Untuk beberapa saat, hidup mulai membaik bagi teman saya. Suami keduanya orang berada. Teman saya sempat mendaftar kembali ke sekolah, walaupun tak diterima. Menurut sekolah itu, ia 'panutan negatif' karena sudah menikah.
Tak lama kemudian, gara-gara sebuah proyek bisnis yang gagal, suami teman saya kehilangan seluruh hartanya. Ia tinggal di rumah, tapi tak sudi bekerja. Teman saya terpaksa bekerja di dua tempat—keduanya pekerjaan kasar—untuk memenuhi kebutuhan hidup keluarganya. Ia mulai sakit-sakitan.
Tahun lalu ia divonis mengidap kanker. Ketika pemerintah Indonesia melarang pernikahan dini baru-baru ini, ia telah tiada.
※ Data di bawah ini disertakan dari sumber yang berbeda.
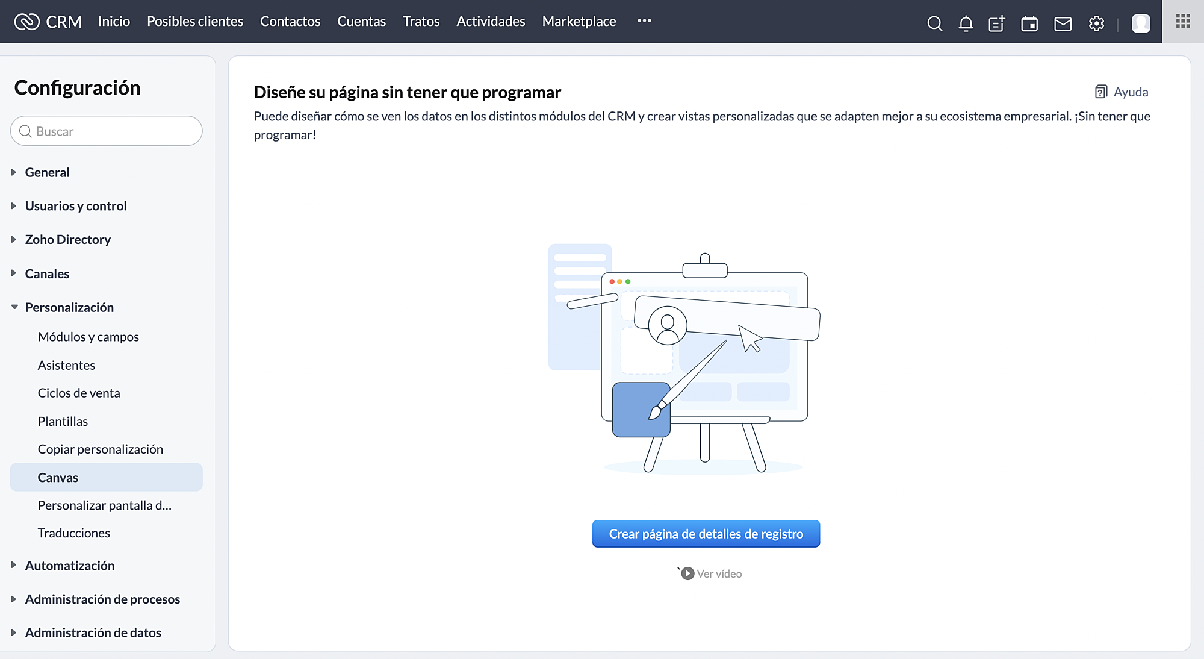Click the settings gear icon
This screenshot has height=659, width=1204.
coord(1096,21)
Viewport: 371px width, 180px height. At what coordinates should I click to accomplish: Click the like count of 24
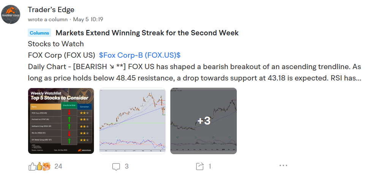pyautogui.click(x=58, y=167)
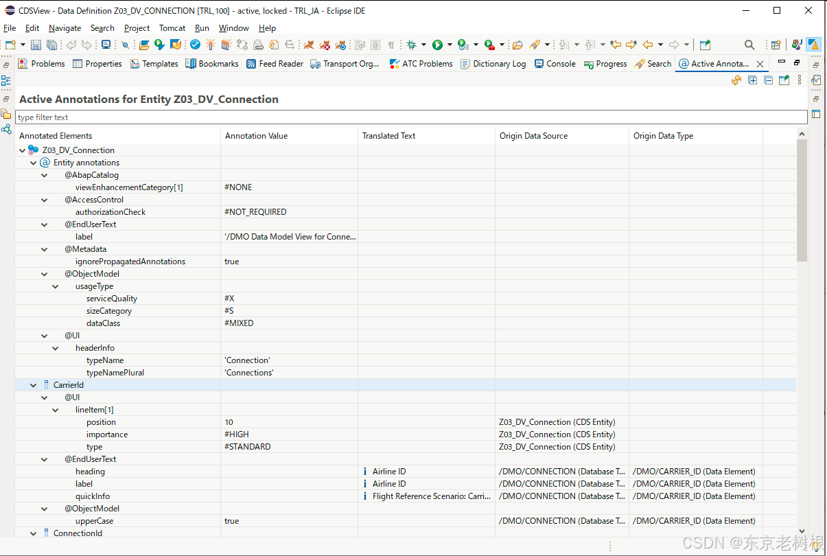Open the Save All icon
Screen dimensions: 827x556
[x=51, y=44]

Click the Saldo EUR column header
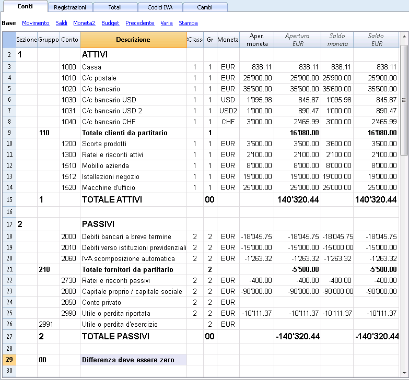[x=376, y=40]
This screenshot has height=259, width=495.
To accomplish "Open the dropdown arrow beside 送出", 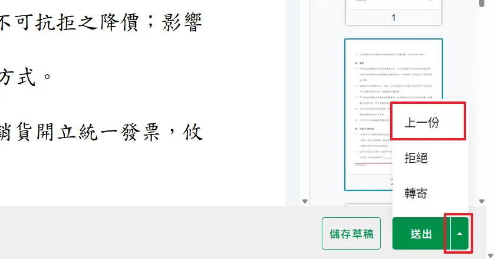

Usianya 22.
Meskipun refleksi-refleksi ini terinspirasi dari foto-foto yang menyertai, semua teks itu tidak menggambarkan kehidupan atau kisah siapa pun yang tergambar di dalamnya.

Pada tahun 1989, pemerintah di seluruh dunia menjanjikan hak yang sama untuk semua anak dengan mengadopsi Konvensi PBB tentang Hak Anak (CRC).
Konvensi menjamin apa yang harus dilakukan oleh negara-negara agar semua anak tumbuh sesehat mungkin, bisa belajar di sekolah, dilindungi, didengarkan pandangannya, dan diperlakukan secara adil.
Untuk Indonesia, sebagai bagian dari memperingati 30 tahun CRC yang jatuh pada bulan November 2019, UNICEF meminta penulis Indonesia Laksmi Pamuntjak untuk membantu kami mewujudkan beberapa artikel CRC ini.
Dengan inspirasi yang didapat dari foto dan gambar yang tersedia di database kami, serta kolaborasi dengan para spesialis program kami, Laksmi menulis 15 teks fiksi pada beberapa artikel yang paling relevan untuk konteks Indonesia.
Meskipun refleksi-refleksi ini terinspirasi dari foto-foto yang menyertai, semua teks itu tidak menggambarkan kehidupan atau kisah siapa pun yang tergambar di dalamnya.